اليوم كل شيء مجمّد بما في ذلك تشريع الضرورات الاقتصادية والامنية بفعل المزايدة على ان انتخاب رئيس الجمهورية اولا. مع ذلك لن يكون هناك رئيس في الظرف الحالي. لم يتفهم بعد غالبية الافرقاء السياسيين ان لا رئاسة في الوقت الحاضر

En gros, le président du Parti socialiste libanais insiste pour légiférer en l'absence d'un président de la République, comme si de rien n'était, ce qui constitue une violation grave et flagrante de la Constitution libanaise. Walid Joumblatt regrette même que ses partenaires libanais n'aient pas encore compris, cheyif ya zalamé, qu'il n'y aura personne à la tête de l'Etat libanais à court terme. Eh bien, moi je regrette que la girouette de Moukhtara, qui est plantée dans le paysage politique libanais depuis qu'il s'est allié en 1977 au premier tyran des Assad, Hafez, Allah yighame2lo comme on dit, n'ait pas encore compris que ce ne sont pas les « surenchères », chrétiennes bien entendu, qui empêchent de légiférer en ce moment, mais les articles 74 et 75 de la Constitution de son pays. Nuance qu’il n’a pas l’air de saisir, même après 38 ans d'activités politiques.

Dans ce sillage, il faudra rappeler aussi à cet éternel opportuniste, amnésique par conviction, que contrairement à lui, il existe au Liban, des hommes politiques qui ont des principes. Eh oui ! En tout cas, bien plus que lui. Si Hassan Nasrallah, le chef du Hezbollah, a décrété que tout ce qui est en dehors de « sa guerre existentielle » qu'il mène en Syrie, est secondaire, un point de vue que je ne partage pas mais c’est un principe quand même, Saad Hariri, président du Courant du Futur, considère que la priorité doit être donnée à l'élection présidentielle, un point de vue et un principe que je partage pleinement. Et si Samir Geagea et Michel Aoun, présidents des partis des Forces libanaises et du Courant patriotique libre, acceptent la fatwa de la nécessité de légiférer dans ce contexte exceptionnel, ceci est conditionné d'une part, au vote d'une nouvelle loi électorale, qui devrait mettre fin à la législation électorale féodale en vigueur, la sinistre loi de 1960, et d'autre part, au vote d'une loi pour permettre l'acquisition de la nationalité libanaise par les descendants de Libanais, surtout après les naturalisations massives et sélectives accordées lors de l’occupation syrienne du Liban.

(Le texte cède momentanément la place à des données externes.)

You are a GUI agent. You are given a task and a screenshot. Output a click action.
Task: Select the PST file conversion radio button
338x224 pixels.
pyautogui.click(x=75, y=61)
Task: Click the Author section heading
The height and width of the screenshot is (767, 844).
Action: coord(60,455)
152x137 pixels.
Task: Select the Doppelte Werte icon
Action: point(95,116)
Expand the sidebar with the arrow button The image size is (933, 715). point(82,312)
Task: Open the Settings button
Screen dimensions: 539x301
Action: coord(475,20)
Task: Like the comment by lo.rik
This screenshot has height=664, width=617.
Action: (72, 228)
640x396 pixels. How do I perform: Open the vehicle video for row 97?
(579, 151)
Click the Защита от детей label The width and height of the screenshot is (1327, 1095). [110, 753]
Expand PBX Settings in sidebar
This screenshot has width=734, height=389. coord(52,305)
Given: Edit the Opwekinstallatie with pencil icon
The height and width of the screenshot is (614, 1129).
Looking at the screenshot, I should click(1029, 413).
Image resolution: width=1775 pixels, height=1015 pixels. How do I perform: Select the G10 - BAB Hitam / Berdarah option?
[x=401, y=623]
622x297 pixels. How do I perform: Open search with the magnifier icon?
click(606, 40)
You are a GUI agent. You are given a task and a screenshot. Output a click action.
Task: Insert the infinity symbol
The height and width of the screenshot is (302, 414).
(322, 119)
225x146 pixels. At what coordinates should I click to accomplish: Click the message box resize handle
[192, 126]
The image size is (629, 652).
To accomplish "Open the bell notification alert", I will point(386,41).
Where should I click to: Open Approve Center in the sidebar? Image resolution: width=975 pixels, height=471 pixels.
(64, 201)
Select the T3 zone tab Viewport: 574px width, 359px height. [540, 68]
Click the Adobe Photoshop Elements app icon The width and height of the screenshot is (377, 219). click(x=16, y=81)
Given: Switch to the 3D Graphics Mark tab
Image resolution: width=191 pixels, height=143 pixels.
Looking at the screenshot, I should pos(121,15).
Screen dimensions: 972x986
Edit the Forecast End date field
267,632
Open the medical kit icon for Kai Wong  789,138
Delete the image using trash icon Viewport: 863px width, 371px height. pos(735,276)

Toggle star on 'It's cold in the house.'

لذلك نصيحتي للافرقاء المسيحيين كفى مزايدة لانهم يهدرون الفرص التاريخية، ولم يقتنعوا بعد بأهمية مرشح توافقي خارج ميشال عون وسمير جعجع، وخارج امين الجميل ايضا... لم يقتنعوا بعد ويا للاسف. اي رئيس سيكون سوى هؤلاء. لا اعرف كيف يمكن ان يقتنعوا ونحن في هذه المنطقة الملتهبة... اهتمامات المواطنين في عالم آخر. همّ المواطن العادي ليس انتخاب الرئيس، بل امنه وقانون السير اذا كان سيطبق كاملا والصحة. الموضوع الرئاسي صار شأناً ثانوياً

Mais de quelles « occasions historiques (d’élire un président) » parle-t-il au juste ? Comment un responsable politique de sa trempe peut-il décréter un peu plus loin dans l’interview, avec la schizophrénie et le populisme qui l’ont toujours caractérisé, que « le souci du citoyen ordinaire n’est pas d’élire un président (de la République)... la question présidentielle est devenue secondaire » ? Pourquoi l’un doit empêcher forcément l’autre ? Parce que cela arrange bien ses affaires ? Quel spectacle piteux. Disons pour simplifier que le leader druze ne veut pas de tous les leaders chrétiens maronites connus du grand public et ayant un poids notable : ni de Michel Aoun, ni de Samir Geagea, ni d'Amine Gemayel, ni même de Bakhos Baalbaki. Il préfère une obscure personnalité chrétienne qui ne représente en dehors de sa propre personne, que son ombre. Et comme par hasard, l’homme providentiel est cet épouvantail, un dénommé Henri Helou, déniché dans je-ne-sais quelle brocante politique et sorti de son chapeau d'illusionniste au bon moment il y a plus d’un an et demi, dans le but de torpiller, quel qu’en soit le prix, l'arrivée d'un chrétien fort à la tête de l'Etat libanais. Toujours est-il que si l'opportuniste leader socialiste s'est déchainé contre Samir Geagea et Michel Aoun, c’est parce que ces derniers ont repris l'initiative le 2 juin avec l’annonce de la « Déclaration des intentions ». Et si W. Beik s'est montré si froissé c'est parce que les priorités libanaises du moment, notamment au niveau chrétien -nouvelle loi électorale, acquisition de la nationalité libanaise et élection d'un président chrétien fort- ne conviennent pas au chef de la communauté druze. Tout le reste n’est que palabres et balivernes, 2art 7aké.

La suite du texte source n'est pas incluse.